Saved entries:
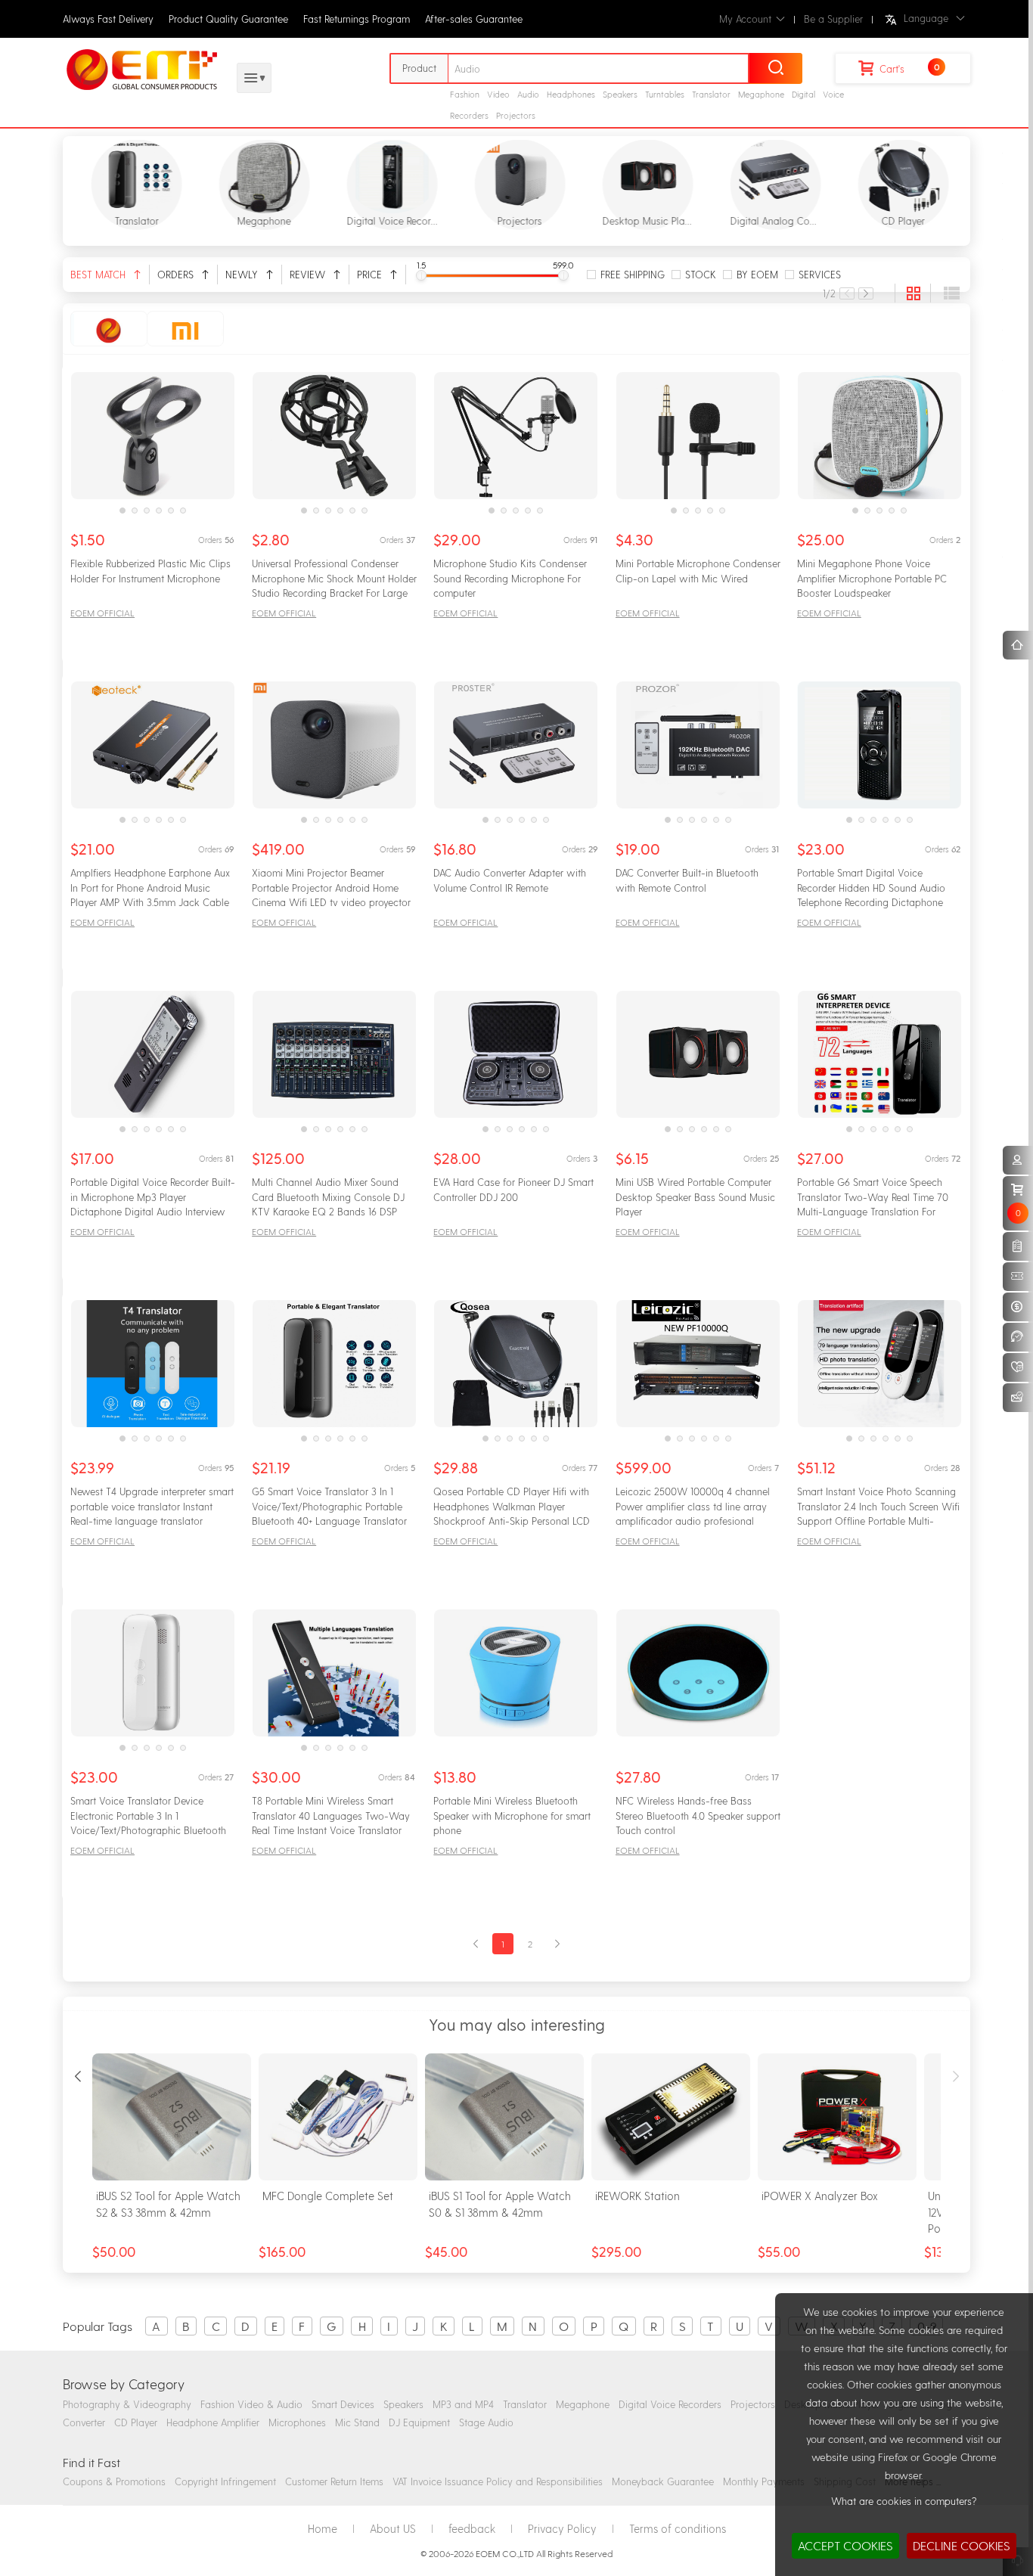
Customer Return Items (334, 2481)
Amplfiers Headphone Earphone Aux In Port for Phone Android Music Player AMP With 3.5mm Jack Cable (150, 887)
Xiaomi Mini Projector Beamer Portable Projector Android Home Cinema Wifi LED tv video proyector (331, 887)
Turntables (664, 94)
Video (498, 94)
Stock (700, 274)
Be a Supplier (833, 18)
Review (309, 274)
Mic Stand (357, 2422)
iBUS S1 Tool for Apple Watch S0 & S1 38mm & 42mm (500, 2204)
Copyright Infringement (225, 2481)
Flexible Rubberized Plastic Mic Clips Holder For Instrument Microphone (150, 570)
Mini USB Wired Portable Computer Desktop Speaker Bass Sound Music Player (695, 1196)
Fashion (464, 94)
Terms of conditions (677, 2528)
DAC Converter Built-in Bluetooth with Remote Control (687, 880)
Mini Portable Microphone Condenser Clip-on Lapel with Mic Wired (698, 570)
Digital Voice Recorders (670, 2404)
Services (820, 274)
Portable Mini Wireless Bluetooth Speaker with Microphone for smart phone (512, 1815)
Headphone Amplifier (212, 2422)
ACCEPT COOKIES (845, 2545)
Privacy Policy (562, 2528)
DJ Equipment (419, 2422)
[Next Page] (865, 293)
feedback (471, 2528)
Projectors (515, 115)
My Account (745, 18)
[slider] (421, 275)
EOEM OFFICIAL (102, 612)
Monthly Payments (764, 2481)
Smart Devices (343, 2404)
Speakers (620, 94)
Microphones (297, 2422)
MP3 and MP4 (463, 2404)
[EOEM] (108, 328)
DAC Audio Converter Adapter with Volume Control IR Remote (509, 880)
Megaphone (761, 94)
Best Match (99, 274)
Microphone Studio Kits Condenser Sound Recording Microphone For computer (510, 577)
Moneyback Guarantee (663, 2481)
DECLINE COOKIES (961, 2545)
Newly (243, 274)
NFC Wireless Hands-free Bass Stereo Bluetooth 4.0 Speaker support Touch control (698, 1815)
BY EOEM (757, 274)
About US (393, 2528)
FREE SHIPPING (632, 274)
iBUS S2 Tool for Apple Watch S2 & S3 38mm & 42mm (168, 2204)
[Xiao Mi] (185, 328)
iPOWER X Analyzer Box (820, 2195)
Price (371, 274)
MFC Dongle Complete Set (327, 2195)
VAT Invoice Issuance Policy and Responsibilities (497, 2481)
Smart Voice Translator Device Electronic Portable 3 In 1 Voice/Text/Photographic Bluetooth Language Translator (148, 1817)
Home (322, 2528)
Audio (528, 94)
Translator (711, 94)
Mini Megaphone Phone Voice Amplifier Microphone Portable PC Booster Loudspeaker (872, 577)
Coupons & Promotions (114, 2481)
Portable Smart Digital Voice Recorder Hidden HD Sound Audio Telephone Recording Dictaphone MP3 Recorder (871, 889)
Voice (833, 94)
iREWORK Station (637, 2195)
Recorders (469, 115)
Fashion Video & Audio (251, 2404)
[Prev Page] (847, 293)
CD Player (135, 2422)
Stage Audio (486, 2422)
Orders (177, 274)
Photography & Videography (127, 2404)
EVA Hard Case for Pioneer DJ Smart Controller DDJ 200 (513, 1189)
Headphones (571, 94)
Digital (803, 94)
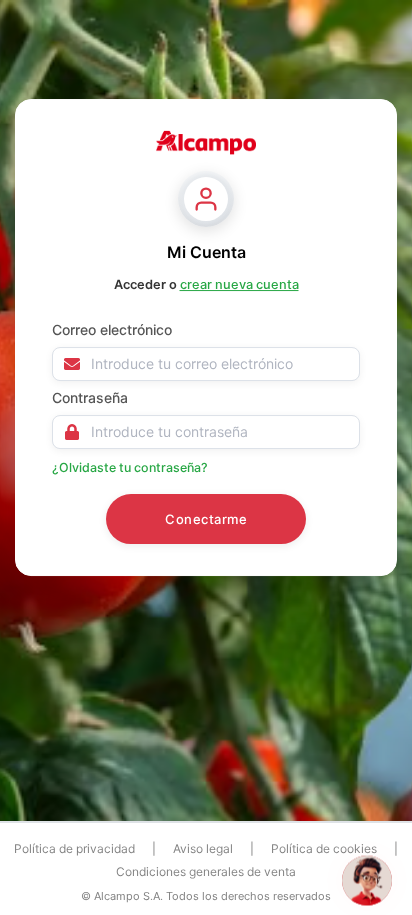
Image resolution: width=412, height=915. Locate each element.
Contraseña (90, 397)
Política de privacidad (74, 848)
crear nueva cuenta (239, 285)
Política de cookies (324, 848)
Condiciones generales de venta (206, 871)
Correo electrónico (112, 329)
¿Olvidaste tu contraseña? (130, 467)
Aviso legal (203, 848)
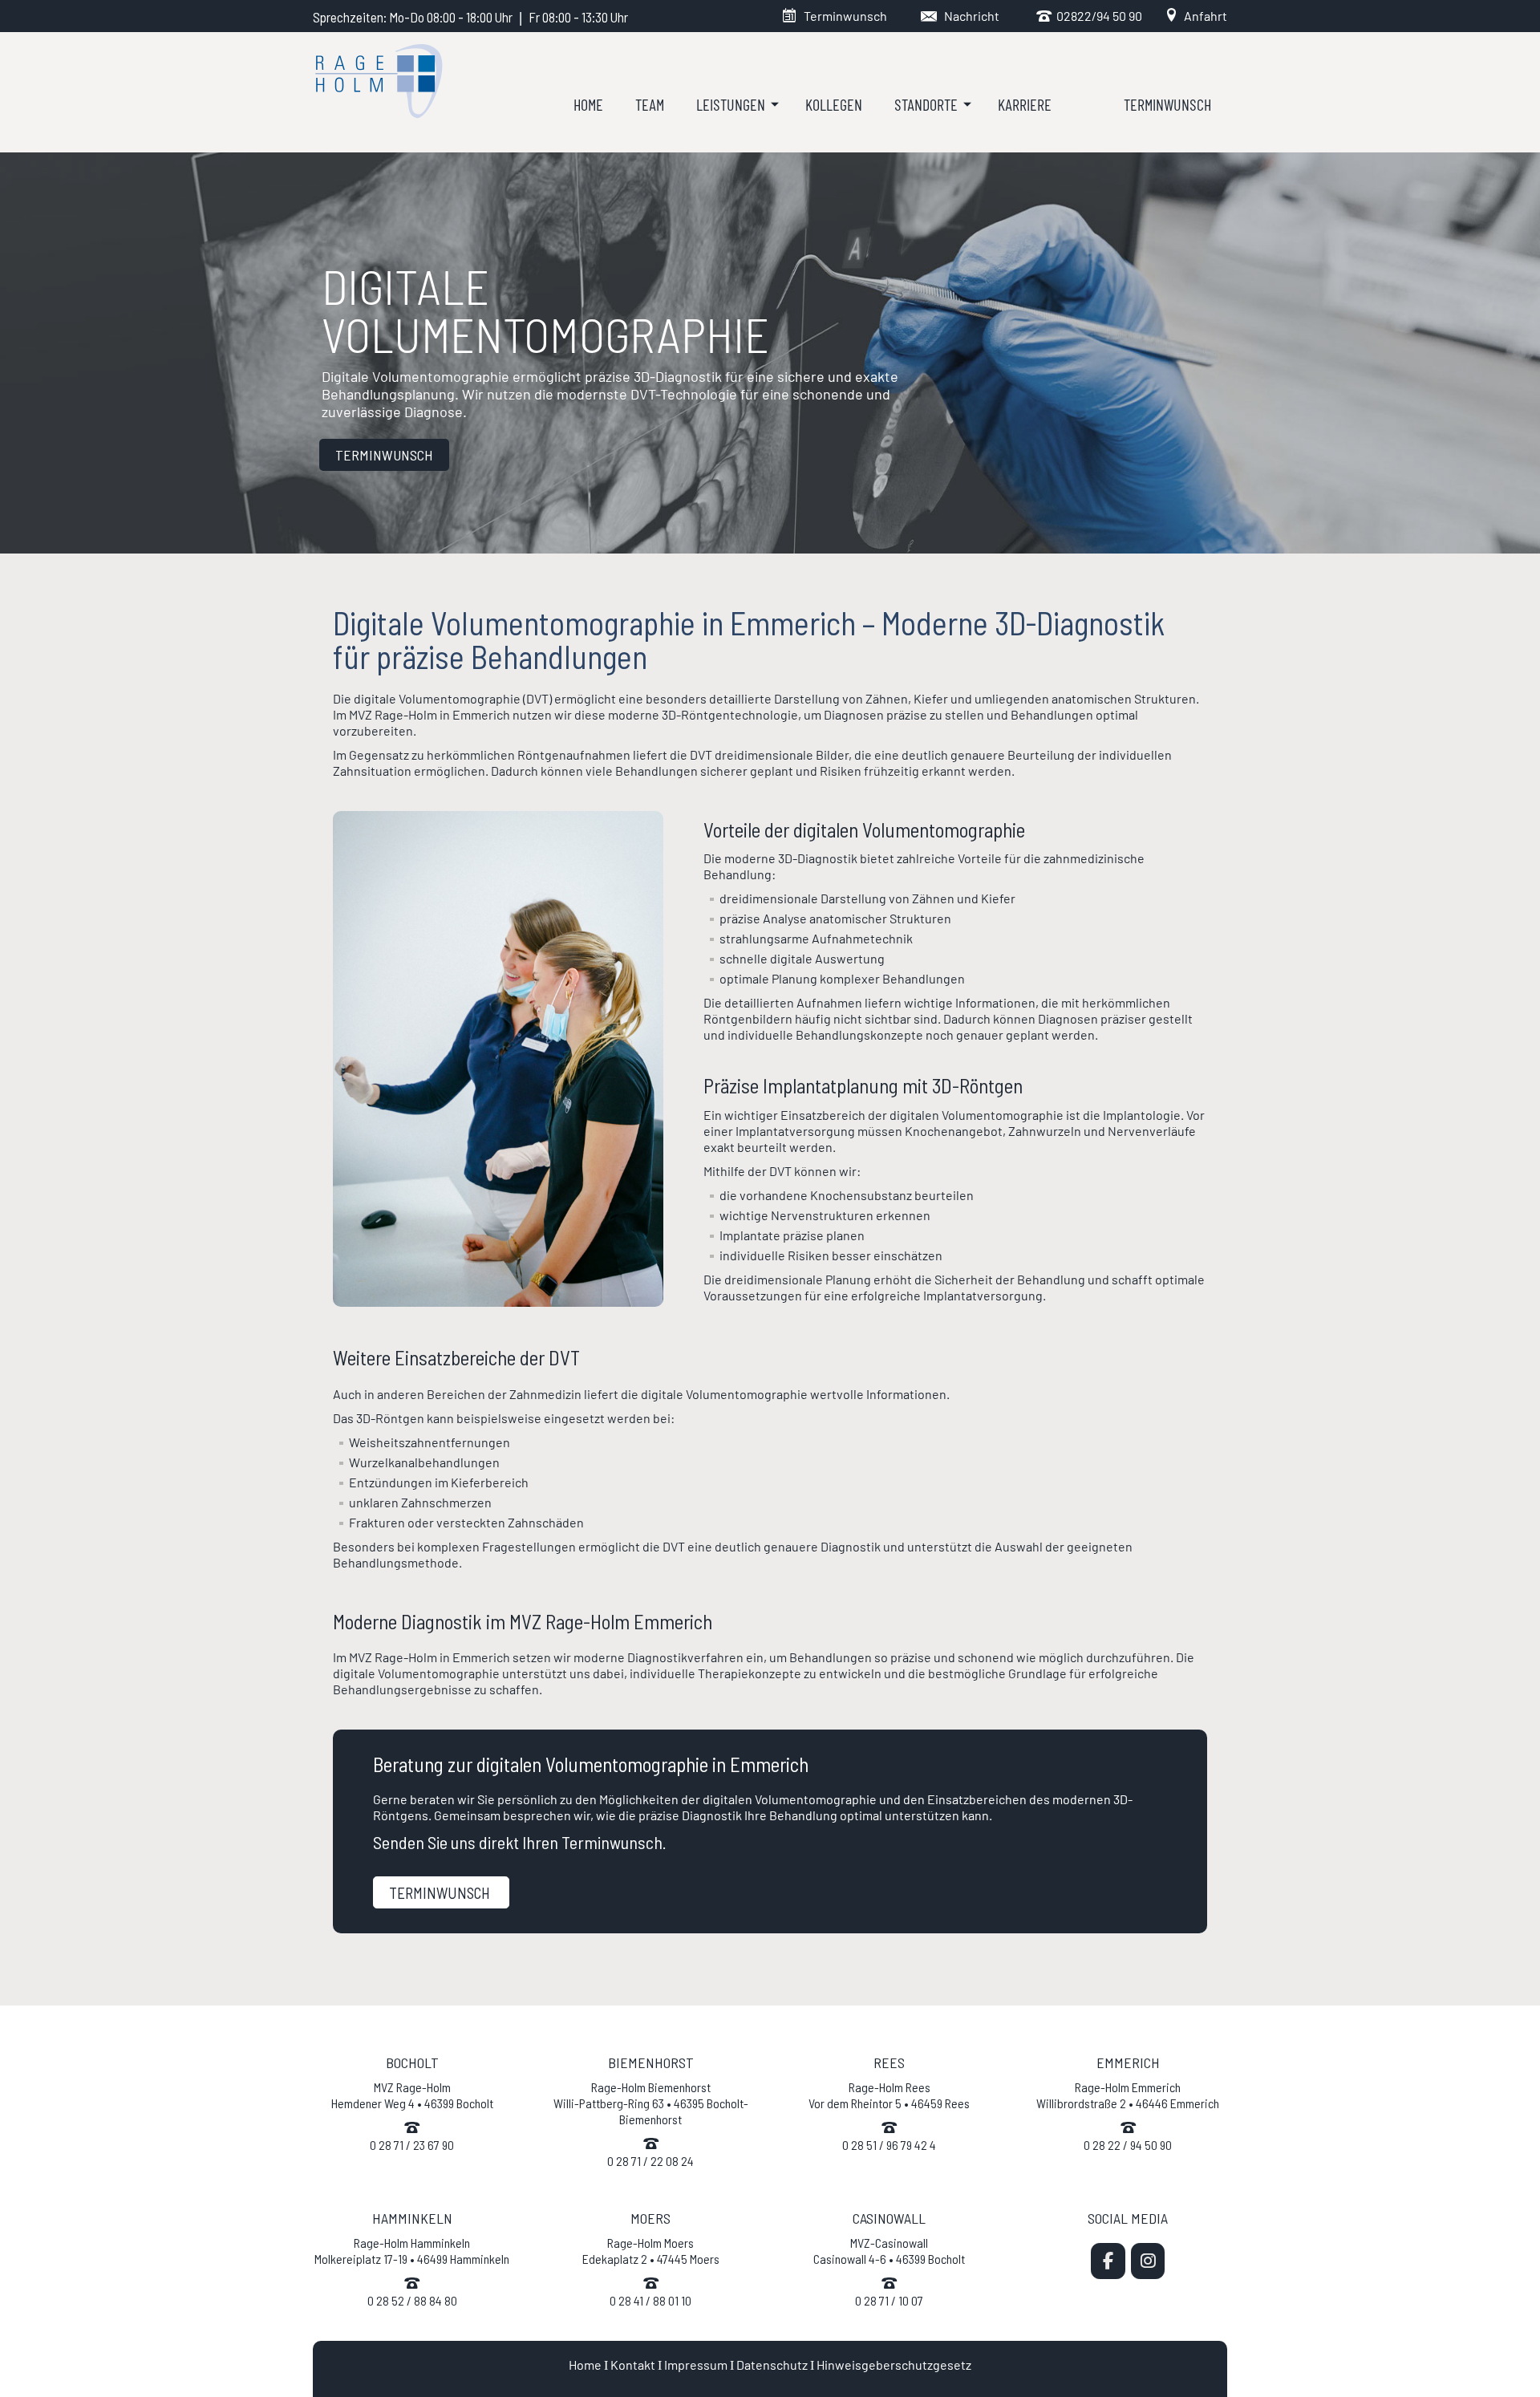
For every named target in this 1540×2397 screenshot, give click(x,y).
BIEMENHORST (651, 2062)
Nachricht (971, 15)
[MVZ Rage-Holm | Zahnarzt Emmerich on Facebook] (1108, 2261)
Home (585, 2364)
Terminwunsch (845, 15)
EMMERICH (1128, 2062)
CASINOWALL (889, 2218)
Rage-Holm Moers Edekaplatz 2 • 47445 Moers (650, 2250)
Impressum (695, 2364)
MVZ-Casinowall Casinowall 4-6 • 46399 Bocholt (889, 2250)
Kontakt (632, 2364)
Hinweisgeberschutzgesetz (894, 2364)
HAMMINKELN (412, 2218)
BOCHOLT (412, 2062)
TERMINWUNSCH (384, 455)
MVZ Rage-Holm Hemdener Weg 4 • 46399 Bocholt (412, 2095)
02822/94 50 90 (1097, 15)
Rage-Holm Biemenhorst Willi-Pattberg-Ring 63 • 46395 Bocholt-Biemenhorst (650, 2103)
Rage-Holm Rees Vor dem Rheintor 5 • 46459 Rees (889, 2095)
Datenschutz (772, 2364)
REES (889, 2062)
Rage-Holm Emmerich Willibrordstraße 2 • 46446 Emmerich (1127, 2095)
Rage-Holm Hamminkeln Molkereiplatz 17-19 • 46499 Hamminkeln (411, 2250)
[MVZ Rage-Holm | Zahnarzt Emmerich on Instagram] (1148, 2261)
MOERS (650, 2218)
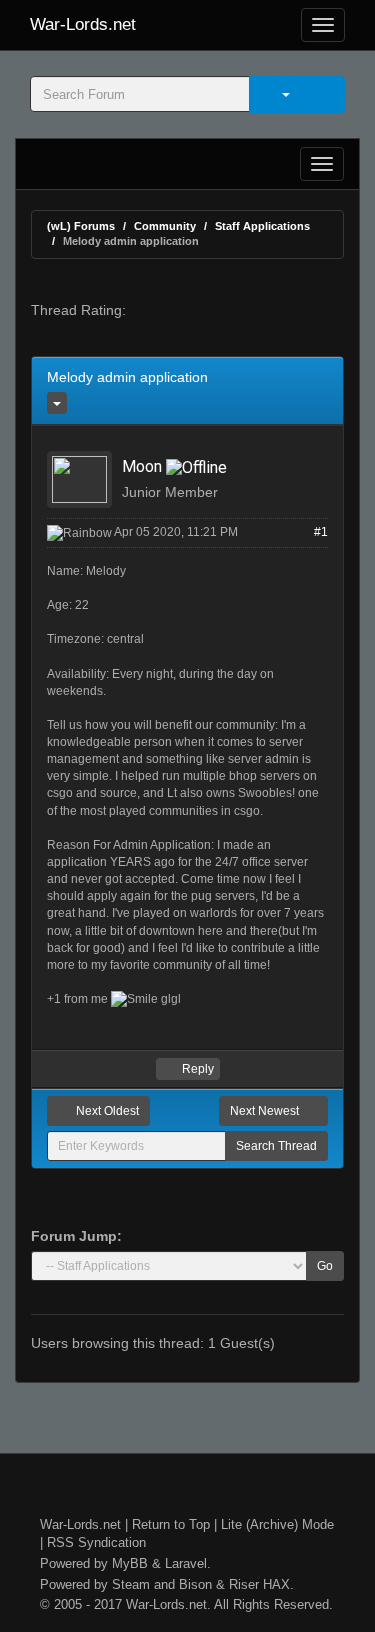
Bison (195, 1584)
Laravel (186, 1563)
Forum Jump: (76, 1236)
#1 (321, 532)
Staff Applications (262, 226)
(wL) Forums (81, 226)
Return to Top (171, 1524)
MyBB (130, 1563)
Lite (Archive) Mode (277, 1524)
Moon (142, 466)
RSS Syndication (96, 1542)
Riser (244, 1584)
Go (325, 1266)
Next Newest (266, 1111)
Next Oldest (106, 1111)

> What you will do
Search the entries for the string "Apple" and collect each line that has it.

> Solution to this task
iBUS S1 Tool for Apple Watch S0 & S1 38mm & 42mm (500, 2204)
iBUS S2 Tool for Apple Watch S2 & S3 38mm & 42mm (168, 2204)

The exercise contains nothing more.